PRÓLOGO

Julio

Hacía un mes que no veíamos a Carmen. Un mes es mucho tiempo para el tipo de amigas que somos nosotras. No es que la hubiéramos perdido después de su boda, como tantas chicas que cambian de chip y de vida olvidando a sus amigas solteras. No. Es que la tía se había pegado un viaje y unas vacaciones de kilo, así, en lenguaje coloquial.

Dos días después de la boda se fue y ni siquiera pudimos despedirnos porque su noche de bodas duró cuarenta y ocho horas, según dicen las malas lenguas. Bueno, estoy siendo demasiado malévola. En realidad la parejita quiso quedarse en su nueva casa para ponerlo todo en perfecto orden antes de irse de viaje. Claro, con el follón de la boda no habían tenido aún tiempo de disfrutar de esas rutinas del nidito de amor.

Después la luna de miel… de dieciocho días. Nueve a Japón. Nueve a Bali.

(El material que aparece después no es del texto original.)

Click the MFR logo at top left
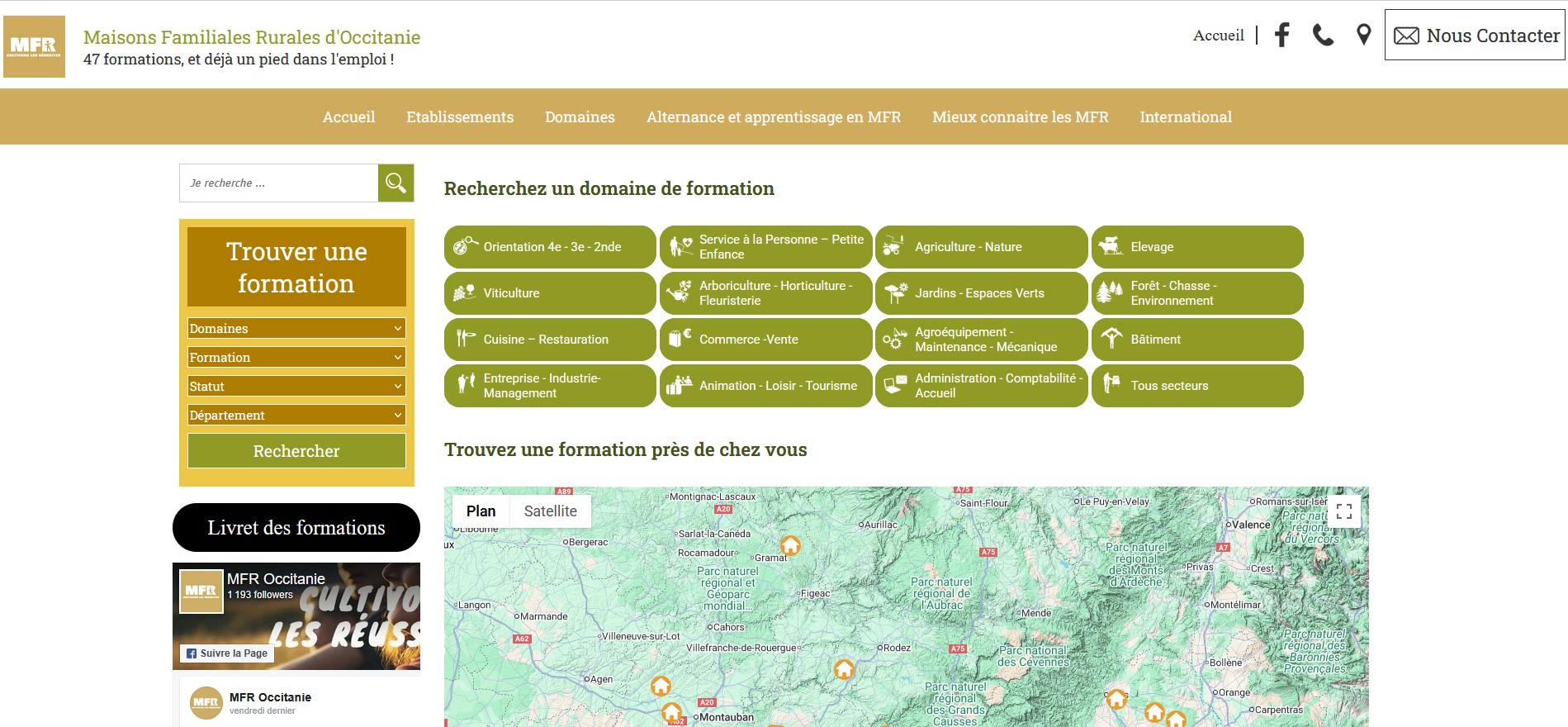Image resolution: width=1568 pixels, height=727 pixels. pos(34,46)
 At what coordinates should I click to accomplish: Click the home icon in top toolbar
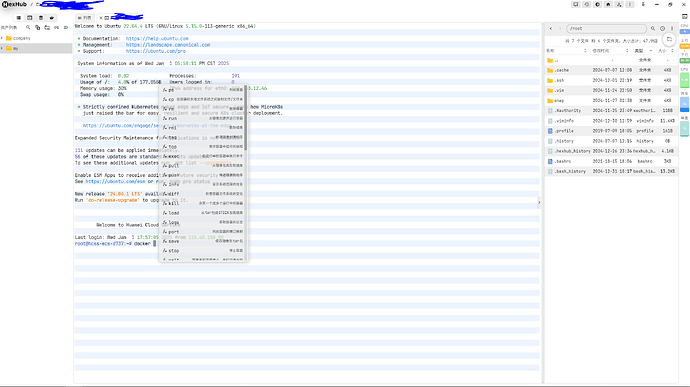(608, 4)

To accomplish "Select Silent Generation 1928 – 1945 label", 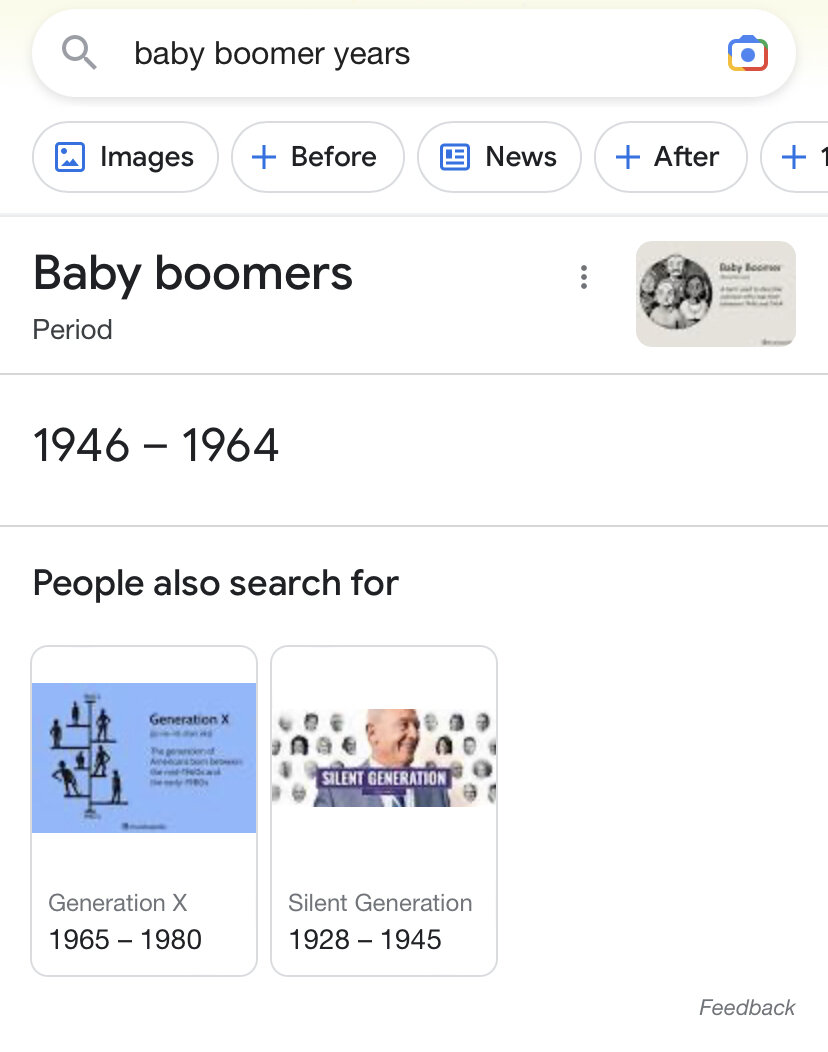I will pyautogui.click(x=380, y=921).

Así, poquita cosa. Como quien se va un fin de semana a Benidorm.

Perdón. No soy yo la que escribe, es mi envidia cochina.

Y tras esos dieciocho días de viaje (ya llevábamos veinte sin verla) trató de deshacerse del jet lag en su casa durante dos días, aludiendo a unos tremendos mareos que no se había podido quitar, seguramente por el cambio de horario y la falta de sueño. Cuentan las malas lenguas, sin embargo, que estuvo entregada al… amor.

Vale, vuelvo a ser mala.

En fin, después se marchó unos días al pueblo con sus padres y a la vuelta tuvo que estar dos días cumpliendo con compromisos de su familia política, tales como dar las gracias por los regalos de la boda.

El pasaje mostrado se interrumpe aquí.